Figure 4.3.2. SSB/R plot for capelin. Cohorts 1987–2012. Points coded according to herring biomass age 1 + 2 in spawning year. Circles—herring biomass <450 000 tonnes, crosses—herring biomass between 450 000 tonnes and 1.3 million tonnes, triangles-herring biomass >1.3 million tonnes. (Figure 7. in Gjøsæter et al., 2015). Figure 4.3.3. Relationship between mature stock biomass (>14 cm) take of spring fishery (biomass at 1 Oct. Y, total landings from 1 Jan to 1 Apr.Y+1 are subtracted) and 0-group index (Y+1), covering the cohorts 1980–2016. The size of bubbles indicates the biomass of herring at age 1 and 2 (ICES WGWIDE data). Minimum diameter of bubble corresponds to 0.01 billion tonnes of herring (1982), the maximum - 3.61 billion tonnes. (1993). The red point is the 1989 cohort which is the basis for the current reference point (Blim).
The estimated capelin mortality based on the survey results has shown a marked increase in the last years (Figure 4.3.4). This corresponds in time to the strong decline of the capelin stock.
Figure 4.3.4. Natural mortality of age 1-2 capelin.
The stock of polar cod in the Barents Sea also declined until 2015 as described in the next section. The decrease in polar cod abundance during this period may have contributed to increased predation pressure on capelin since polar cod serve as additional prey for cod. The predation pressure from seals and whales may also have changed, but there is little information available regarding this.

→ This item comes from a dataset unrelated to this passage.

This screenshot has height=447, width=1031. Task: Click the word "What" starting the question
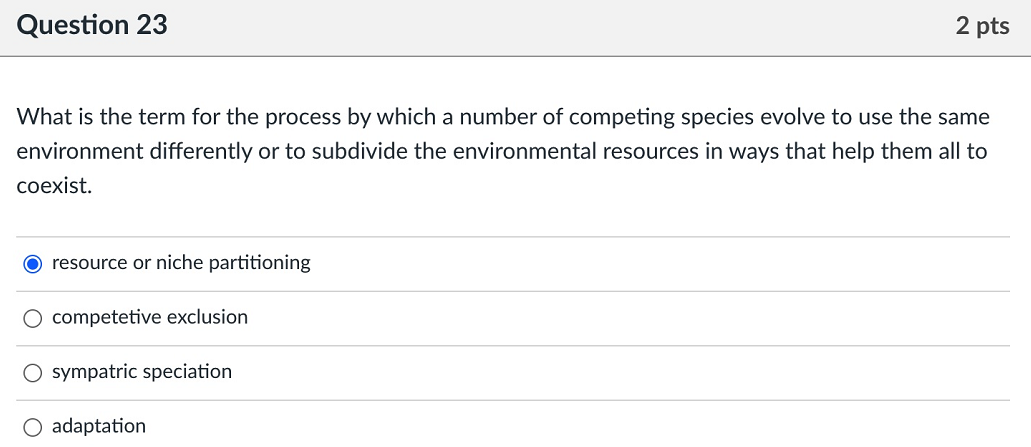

Assuming that predators such as harp seal and minke whale have a more stable occurrence in the Barents Sea, their food demand by feeding on capelin would come in addition to the heavy predation by cod.
Reasons for the recent collapse
The strong decline in the capelin stock in the last three years appears to be caused by a combination of the same factors as in the previous capelin collapses but with different relative contributions. We have witnessed a good recruitment as 0-group, indicating that predation by herring on 0-group capelin has not reduced the year class considerably, this is also consistent with the low to intermediate herring abundance in the Barents Sea in recent years. However, there has been increased mortality both from age 0- 1 and on older capelin. Observations during the Joint winter survey indicate that both the 2015 and 2016 year classes of capelin were observed in large quantities as 1-group during this survey, although no estimates of abundance were made. The 2015 year class seems to have been strongly reduced as 1-group between this survey and the ecosystem survey in autumn. It should be noted that the 2016 year class was even more abundant than the 2015 year class at age 0. This is detailed in the subsections below. Despite the capelin biomass decrease, the weight percent of capelin in cod diet remains practically on the level of previous years with high capelin stock. Similarly, the estimated annual consumption of capelin by cod was around 4 million tonnes from 2009, which is of the same magnitude as the stock size. A decline in the consumption was observed in the second half of 2015 and in 2016, but the decline is less strong than the decline in the stock estimates.